# Droid 2 SBF files



## simon_lefisch

hey guys, i just started messin around with my D2 again and was wondering if anyone has a copy of the SBF GB files (or if they were ever released). cant find them anywhere. im currently running CM7 wanted to flash back to stock. thanks guys


----------



## themib

www.1kds.tk


----------



## simon_lefisch

themib said:


> www.1kds.tk


sweet thanks. it looks like ill have to SBF to 2.3.2 then use the second file to update to GB, yea? or is the second file the GB SBF file?


----------



## themib

the 2nd, 2.3.3 is gb

Sent from my DROID2 using RootzWiki


----------



## simon_lefisch

themib said:


> the 2nd, 2.3.3 is gb
> 
> Sent from my DROID2 using RootzWiki


Weird.
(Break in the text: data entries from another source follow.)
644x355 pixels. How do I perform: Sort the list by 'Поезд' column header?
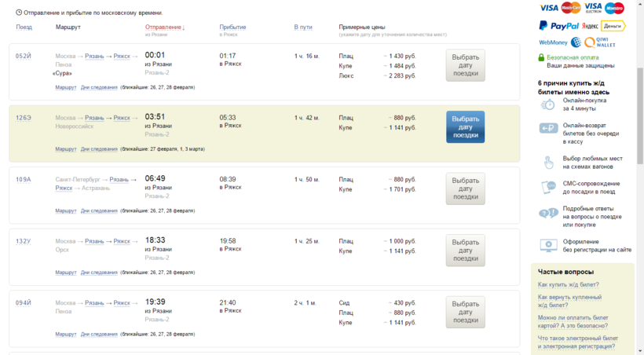click(x=24, y=27)
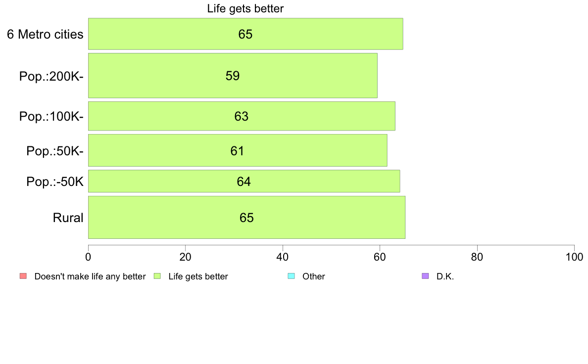Select the 'Pop.:50K-' bar showing 61
The image size is (588, 364).
click(x=238, y=150)
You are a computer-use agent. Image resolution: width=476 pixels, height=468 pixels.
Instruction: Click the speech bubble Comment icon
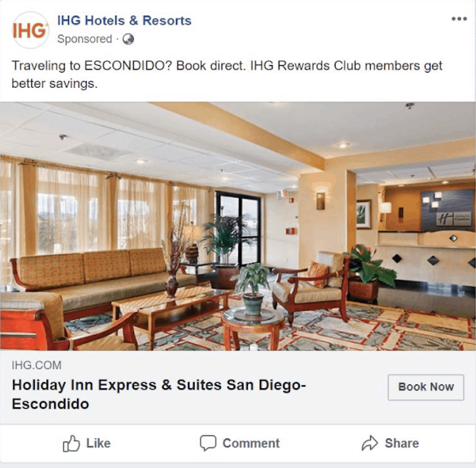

The GB file is smaller than the Froyo file.

Sent from my XT912 using Tapatalk 2


----------



## Gasai Yuno

Well, Blur was toned down a lot in their Gingerbread firmware, compared to Froyo.


----------



## simon_lefisch

Alrighty then thanks. Has there been any other updates on GB since the initial release? I've had CM74GB running on my D2 that I haven't sbf'd to stock GB since it was officially released for it lol.

Sent from my XT912 using Tapatalk 2


----------



## themib

yes, 2.3.4/4.5.621
not worth the trouble
http://rootzwiki.com/index.php?/topic/29930-New-root-method-for-stock-2.3.4-(621/622)-found-(Droid2,-R2D2)
New root method for stock 2.3.4 (621/622) found (Droid2, R2D2)

Sent from my DROID2 using RootzWiki


----------



## dzl_

also the last two older ones are available here

http://sbf.droid-developers.org/cdma_droid2/list.php


----------